There are more than a dozen other civil cases pending against Trump, including the prominent inquiry by New York state Attorney General Letitia James. That case focuses on tax avoidance and seems to be making progress.


In one recent filing, James claimed the Trump Organization tried to value $750,000 worth of real estate assets at $49.6 million, most likely to use as collateral for financing. In another instance, James says Trump inflated the value and size of his own apartment in New York by two-thirds. In an interview with James’s office, Weisselberg “admitted that the apartment’s value had been overstated by ‘give or take’ $200 million,” according to James.


The James case was running parallel to the New York DA's criminal case, which some analysts say the Justice Department should now take over. And there’s still the open question of whether federal prosecutors will probe or charge Trump for his role in the Jan. 6, 2021 insurrection at the U.S. Capitol. In a March 28 ruling relating to a document request by the House committee investigating the Jan. 6 riots, a California judge said, “The court finds it more likely than not that President Trump corruptly attempted to obstruct the Joint Session of Congress on Jan. 6, 2021.” That doesn’t advance any active prosecution of Trump, but it could fuel a Justice Department decision on whether to prosecute Trump in the first place.

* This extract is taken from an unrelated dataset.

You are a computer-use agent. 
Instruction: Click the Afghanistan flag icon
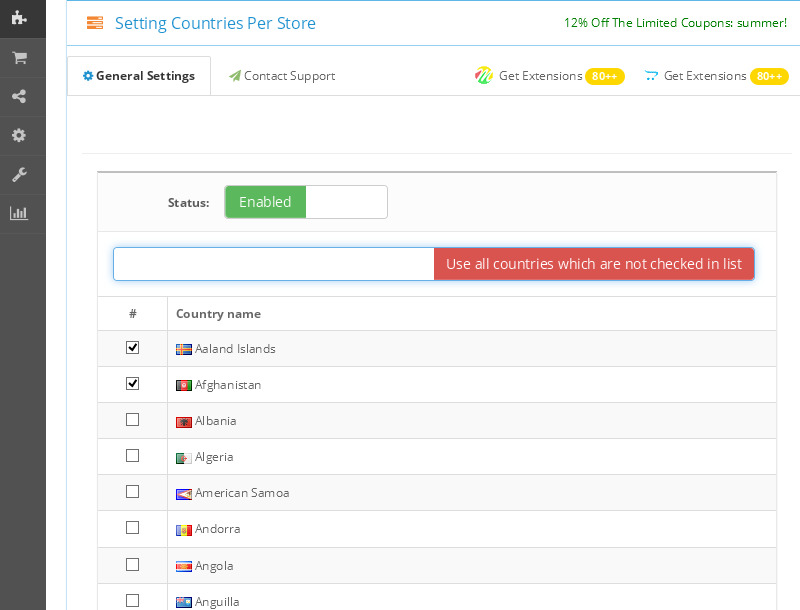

On that question, Attorney General Merrick Garland is tormenting Democrats beseeching him to prosecute Trump for his role in the Jan. 6 insurrection, and Trump allies trying to stonewall the Jan. 6 committee. Garland has said practically nothing about what he plans to do, most likely aware that the matter is politically fraught; if Justice were to prosecute Trump and fail to make its case, it would bolster Trump’s claim that prosecutions against him are politically motivated. Garland, however, still has nearly three years remaining in Biden’s term to mount a case, whereas Democrats in Congress fear losing their majority in this year’s elections, with Republicans shutting down all Jan. 6 investigations next year.


In addition to the civil and criminal cases, Trump is also embroiled in a decade-long IRS audit that could ultimately end in a ruling that costs him $100 million or more. That case could be turning against him. In February, Trump’s longtime accounting firm, Mazars, cut ties with him and said it could no longer vouch for the last 10 years’ of Trump’s financial statements. That arose from the New York City DA’s investigation. Donald Bender, Trump’s accountant at Mazars, testified in the New York DA’s investigation last December. Trump may still be ahead of the law, but the footsteps are getting nearer.